This entry (and 90% of my college papers) brought to you by Judith Butler's Gender Trouble and by Jennie Livingston's Paris is Burning. Many thanks to Professor Susan Fraiman for introducing me to both.
This morning I was in the UVA bookstore and the April 2008 Esquire cover caught my eye.
As my sister, Caitlin, says this cover "seems less about hair and more about gender-play...the sexy woman in a man's button up shirt." (Sidenote: What is up with that? Why is it so sexy in a heterosexual paradigm for women to dress up in men's clothes?)
Esquire explains on their website that they are recreating another iconic Esquire cover image, "actress Virna Lisi caught mid-shave on the cover in March 1965."
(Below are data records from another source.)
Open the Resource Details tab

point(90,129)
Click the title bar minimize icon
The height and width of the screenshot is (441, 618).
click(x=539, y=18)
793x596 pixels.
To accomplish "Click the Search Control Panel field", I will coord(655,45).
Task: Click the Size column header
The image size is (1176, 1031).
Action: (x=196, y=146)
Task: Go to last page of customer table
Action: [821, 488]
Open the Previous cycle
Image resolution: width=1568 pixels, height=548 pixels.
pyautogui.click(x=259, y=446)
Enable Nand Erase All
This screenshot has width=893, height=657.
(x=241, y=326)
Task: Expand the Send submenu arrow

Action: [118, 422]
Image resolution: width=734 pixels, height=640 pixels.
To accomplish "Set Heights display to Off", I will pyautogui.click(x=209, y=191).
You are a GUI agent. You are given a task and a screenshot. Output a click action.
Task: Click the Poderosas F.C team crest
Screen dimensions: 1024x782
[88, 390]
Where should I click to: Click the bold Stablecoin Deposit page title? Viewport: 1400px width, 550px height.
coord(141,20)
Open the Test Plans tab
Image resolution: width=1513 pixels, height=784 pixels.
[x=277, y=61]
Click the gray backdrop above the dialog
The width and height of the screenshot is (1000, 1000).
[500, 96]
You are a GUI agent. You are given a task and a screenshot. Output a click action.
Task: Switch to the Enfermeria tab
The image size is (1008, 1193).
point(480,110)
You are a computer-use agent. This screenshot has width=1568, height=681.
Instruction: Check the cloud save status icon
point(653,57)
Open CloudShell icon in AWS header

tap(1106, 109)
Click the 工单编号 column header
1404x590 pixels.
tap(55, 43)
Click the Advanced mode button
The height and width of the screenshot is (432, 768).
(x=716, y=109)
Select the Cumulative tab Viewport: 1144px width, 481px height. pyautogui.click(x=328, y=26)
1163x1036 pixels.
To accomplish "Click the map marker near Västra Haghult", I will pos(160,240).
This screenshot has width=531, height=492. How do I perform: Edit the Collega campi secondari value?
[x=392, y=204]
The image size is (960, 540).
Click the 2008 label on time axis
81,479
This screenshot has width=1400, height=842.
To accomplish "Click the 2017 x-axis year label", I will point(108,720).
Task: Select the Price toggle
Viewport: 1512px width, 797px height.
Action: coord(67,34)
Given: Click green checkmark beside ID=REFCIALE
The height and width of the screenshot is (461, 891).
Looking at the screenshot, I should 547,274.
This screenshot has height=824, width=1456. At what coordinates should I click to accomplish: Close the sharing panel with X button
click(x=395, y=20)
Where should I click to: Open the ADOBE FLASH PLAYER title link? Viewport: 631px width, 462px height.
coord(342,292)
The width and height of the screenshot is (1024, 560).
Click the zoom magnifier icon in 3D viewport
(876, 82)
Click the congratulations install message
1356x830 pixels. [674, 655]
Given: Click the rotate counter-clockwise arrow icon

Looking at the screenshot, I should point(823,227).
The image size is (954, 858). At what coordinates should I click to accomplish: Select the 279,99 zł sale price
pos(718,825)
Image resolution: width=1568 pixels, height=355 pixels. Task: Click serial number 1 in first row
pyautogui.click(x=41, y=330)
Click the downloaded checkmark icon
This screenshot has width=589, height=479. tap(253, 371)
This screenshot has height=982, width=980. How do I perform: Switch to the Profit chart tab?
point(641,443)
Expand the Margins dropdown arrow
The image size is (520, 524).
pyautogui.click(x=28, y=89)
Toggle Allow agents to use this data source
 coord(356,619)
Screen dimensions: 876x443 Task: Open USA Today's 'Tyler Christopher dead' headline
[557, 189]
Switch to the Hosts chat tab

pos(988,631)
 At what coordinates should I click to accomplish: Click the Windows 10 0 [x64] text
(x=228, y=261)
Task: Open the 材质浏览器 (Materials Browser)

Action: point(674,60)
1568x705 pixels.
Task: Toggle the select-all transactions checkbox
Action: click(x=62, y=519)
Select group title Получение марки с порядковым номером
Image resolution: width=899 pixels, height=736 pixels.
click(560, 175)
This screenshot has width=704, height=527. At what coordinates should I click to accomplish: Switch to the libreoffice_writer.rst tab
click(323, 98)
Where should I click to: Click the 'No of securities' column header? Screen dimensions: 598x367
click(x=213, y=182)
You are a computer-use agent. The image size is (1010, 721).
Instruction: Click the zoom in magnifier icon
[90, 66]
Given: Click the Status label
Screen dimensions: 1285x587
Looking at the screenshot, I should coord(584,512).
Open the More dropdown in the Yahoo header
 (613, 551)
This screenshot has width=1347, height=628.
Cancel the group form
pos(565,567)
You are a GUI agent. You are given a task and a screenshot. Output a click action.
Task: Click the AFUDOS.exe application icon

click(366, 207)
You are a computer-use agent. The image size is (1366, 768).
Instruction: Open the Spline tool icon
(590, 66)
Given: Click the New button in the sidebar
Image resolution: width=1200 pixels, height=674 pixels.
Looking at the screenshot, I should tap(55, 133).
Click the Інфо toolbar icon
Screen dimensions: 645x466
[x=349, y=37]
As a woman who produces enough hair on my face that I feel the need to pluck those little black hairs off of my chin and jawline daily (and use Nair once a week), I saw this cover and felt mocked. Although it might at first glance seem like Esquire is revealing that women do, in fact, grow body/facial hair and go to great lengths to remove it, I think Caitlin's assessment of the cover is accurate. This cover doesn't reveal that women grow facial hair; it obscures that fact. In an excellent summation of my point here, the photographer for this cover says, "There is nothing masculine about Jessica. Even with a beard she couldn't be masculine." This cover is about emphasizing how not masculine Simpson is and the trope for masculinity is being able to grow a beard.
In my opinion, successful drag (and I do mean drag, here; the playful act of performing another gender---not cross-dressing or being transgendered, which is something completely different), plays with the tensions created by a gender binary system. Drag calls attention to gender as a performance, a shell game. Drag says, walk like this, talk like this, wear this; that is the essence of gender. Drag takes, "I am male therefore I shave my face" and makes it "I shave my face therefore I am male [at this moment]."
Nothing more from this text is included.